Thermal-gradient induced abnormal Ni3Sn4 interfacial growth at cold side in Sn2.5Ag alloys for three-dimensional integrated circuits

The recent growing focus on higher packaging densities, better performance, multiple functions, and smaller feature sizes in consumer electronic products has stimulated greater development of three dimensional integrated circuits (3D ICs). However, due to serious Joule heating in the 3D IC packages, a thermal gradient must be induced when dissipating the heat. The thermal gradient would affect the growth of intermetallic compounds (IMCs) and further impact the reliability of devices.

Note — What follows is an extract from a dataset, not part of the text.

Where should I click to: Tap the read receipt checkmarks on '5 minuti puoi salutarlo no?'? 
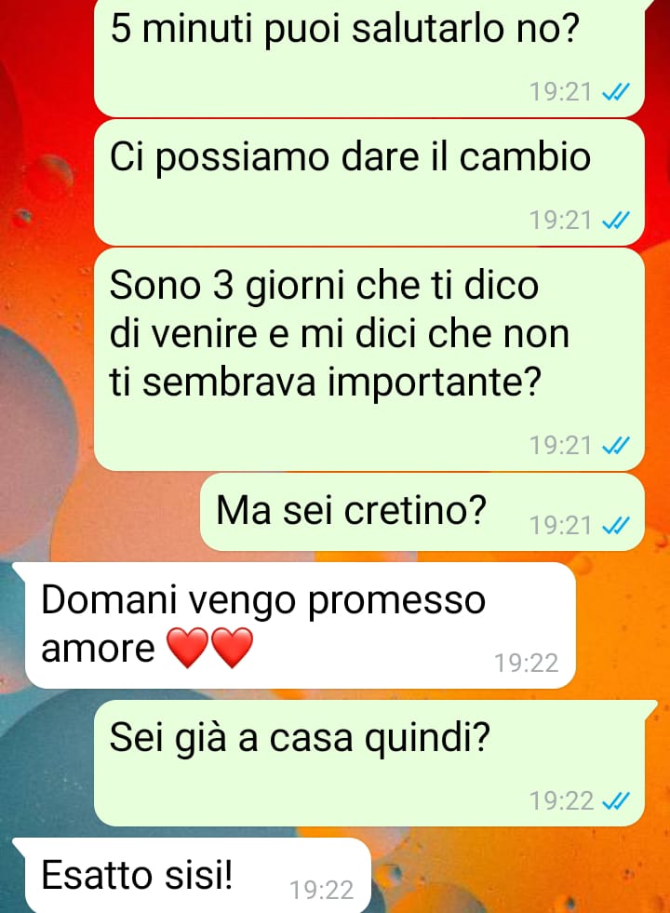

To investigate the influence of thermal gradient on interfacial reactions of Ni3Sn4 IMCs, we have employed heat sink and heat source devices to establish a temperature gradient across the eutectic Sn2.5Ag alloys/Ni thin films systems at 145 °C. After applying a temperature gradient of 3.8 °C across the alloys for 771 h, the significant Ni consumption at the hot end was observed. Additionally, the growth of Ni3Sn4 at hot end was hindered, whereas the growth of Ni3Sn4 at cold side was accelerated. We propose that this abnormal Ni3Sn4 growth at cold side is mainly attributed to the thermal gradient driven Ni moving toward the cold end. The molar heat of transport of Ni in Sn was calculated to be +0.58 kJ/mole.